Saturday, April 12, 2014

"Fat" is a four-letter word (part II) .....

As I matured, I wanted to wear pantyhose, which had become increasingly popular in the late 1960's and early 1970's.  Of course, this was another item that my uncle's wife refused to buy for me.  She told me I could buy my own pantyhose with my own money.  Unfortunately, since I had no money of my own, and no realistic way of earning any, this was impossible.
 
Instead, she got me white bobby socks -- a style that had gone out of fashion at least a decade prior.


OK, sure -- I wear these now, but I'm old and don't care anymore.
It's very different when you're a young teenager desperately trying to fit in with your peers.
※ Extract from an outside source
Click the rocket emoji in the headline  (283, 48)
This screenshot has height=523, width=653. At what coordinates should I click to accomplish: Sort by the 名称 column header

My oh-so-sophisticated classmates -- who'd earlier mocked my Girl Scout uniform and Go-Go lunch box -- again let me know that I was in violation of societal norms.  One memory is indelibly imprinted in my memory:  Popular girl Taryn sneering at me before Gym class and saying, with oh-so-false sincerity, "I like your so-oooocks."  My response?  "Thanks."  What else could I say?

"Fat" is a four-letter word (part I) .....

My weight was a constant source of irritation to my uncle's wife, who was tall and naturally slim.  Although I was "chubby" when I arrived, it wasn't long before I started gaining weight fairly steadily.  The exercise I'd gotten in the city -- walking to school, walking to the park, walking to friends' houses, roller skating on the sidewalk -- was replaced by riding a school bus and driving to town.  I was able to ride my bike until my brother destroyed it.  The bike was never replaced and I didn't ride again until I went to college a decade later.
The dreaded scale, verifying what was already obvious.
My uncle's wife frequently commented, negatively, about my eating habits.  She never commented on my younger brother, who ate voraciously.  However, since he was always on the go, his weight stayed well within a "normal" range.   Obviously, it wasn't what I ate, but what I looked like, that was so unacceptable.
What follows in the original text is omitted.